Découvrez dès à présent l'article V du Zoom sur la finance solidaire 2025, l'une des trois publications phares de FAIR avec le Baromètre de la finance solidaire et le Panorama de la finance à impact social, revient à nouveau cette année.

L’assurance-vie se réinvente

Longtemps cantonnée à un rôle patrimonial, l’assurance-vie s’impose désormais comme un levier central de la transformation financière française.

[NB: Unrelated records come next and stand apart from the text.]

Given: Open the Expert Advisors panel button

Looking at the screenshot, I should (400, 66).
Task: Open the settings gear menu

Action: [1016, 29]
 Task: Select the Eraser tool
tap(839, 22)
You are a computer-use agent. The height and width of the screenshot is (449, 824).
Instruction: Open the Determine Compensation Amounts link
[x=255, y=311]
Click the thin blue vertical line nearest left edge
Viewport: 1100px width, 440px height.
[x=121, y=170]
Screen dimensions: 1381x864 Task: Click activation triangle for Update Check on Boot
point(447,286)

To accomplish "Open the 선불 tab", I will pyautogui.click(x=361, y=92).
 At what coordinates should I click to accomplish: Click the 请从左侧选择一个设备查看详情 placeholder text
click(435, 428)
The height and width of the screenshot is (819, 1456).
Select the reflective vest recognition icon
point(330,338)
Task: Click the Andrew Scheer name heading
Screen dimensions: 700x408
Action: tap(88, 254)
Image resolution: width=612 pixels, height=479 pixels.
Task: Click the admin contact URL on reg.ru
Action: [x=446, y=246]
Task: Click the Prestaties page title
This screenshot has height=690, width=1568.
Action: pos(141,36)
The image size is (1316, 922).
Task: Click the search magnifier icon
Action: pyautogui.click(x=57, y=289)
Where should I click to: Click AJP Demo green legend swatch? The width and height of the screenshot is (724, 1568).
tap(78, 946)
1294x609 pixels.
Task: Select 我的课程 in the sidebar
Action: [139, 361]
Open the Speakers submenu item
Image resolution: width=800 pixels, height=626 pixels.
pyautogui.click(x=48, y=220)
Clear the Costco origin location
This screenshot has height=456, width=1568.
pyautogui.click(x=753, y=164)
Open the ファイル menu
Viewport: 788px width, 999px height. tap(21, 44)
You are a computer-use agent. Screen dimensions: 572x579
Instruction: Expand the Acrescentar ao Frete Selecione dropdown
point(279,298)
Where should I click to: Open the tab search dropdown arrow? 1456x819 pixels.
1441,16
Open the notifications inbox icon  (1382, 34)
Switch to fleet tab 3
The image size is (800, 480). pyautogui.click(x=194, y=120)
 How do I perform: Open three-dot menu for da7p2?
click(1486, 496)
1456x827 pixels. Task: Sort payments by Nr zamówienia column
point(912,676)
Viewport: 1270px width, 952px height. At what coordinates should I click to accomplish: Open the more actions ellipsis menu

Avec près de 2 000 Md€ d’encours (dont 584 Md€ en unités de compte) et une collecte nette record de 29,4 Md€ en 2024, elle constitue un puissant réservoir de capitaux à orienter vers la transition durable et l’économie sociale et solidaire (ESS).

Depuis la loi PACTE (2019), renforcée par la loi Industrie verte (2023), chaque contrat multisupport doit proposer au moins trois unités de compte (UC) labellisées :

  • une UC ISR, fondée sur les critères ESG ;
  • une UC Greenfin, dédiée à la transition écologique ;
  • une UC solidaire, orientée vers l’économie sociale et solidaire.

L’assurance-vie solidaire peut prendre deux formes :

  • une UC solidaire, intégrée à un contrat classique sous forme de fonds 85/15 ;
  • un contrat d’assurance-vie solidaire, entièrement investi dans des supports engagés.

À ce jour, seuls deux contrats bénéficient du label Finansol :

  • Assurance-vie Responsable et Solidaire (MAIF) : cohérente dans son approche, cette offre combine un fonds en euros responsable et solidaire (investi selon des critères ESG et à impact social ou environnemental) et des UC labellisées ISR, Greenfin ou Finansol, prolongeant cette démarche éthique et durable. Le contrat allie ainsi sécurité, diversification et engagement durable.
  • Générations Croiss@ance Durable (Generali Vie) : un contrat à allocation diversifiée (obligations, actions, actifs non cotés), dont une part significative finance des projets à impact social ou écologique. Labellisé Finansol depuis 2023, il consacre une fraction mesurable de son portefeuille à l’insertion, au logement ou à la transition énergétique, tout en appliquant des critères ESG rigoureux à l’ensemble de sa sélection.

 

Le cadre réglementaire a profondément transformé le paysage de l’épargne : les fonds responsables, verts et solidaires, autrefois réservés aux initiés, sont désormais accessibles à tous. Deux défis persistent toutefois :

  • distinguer les fonds réellement dédiés à la transition écologique ou solidaire des simples démarches ISR ;
  • les rendre visibles, car ces supports restent souvent noyés parmi la multitude d’UC disponibles.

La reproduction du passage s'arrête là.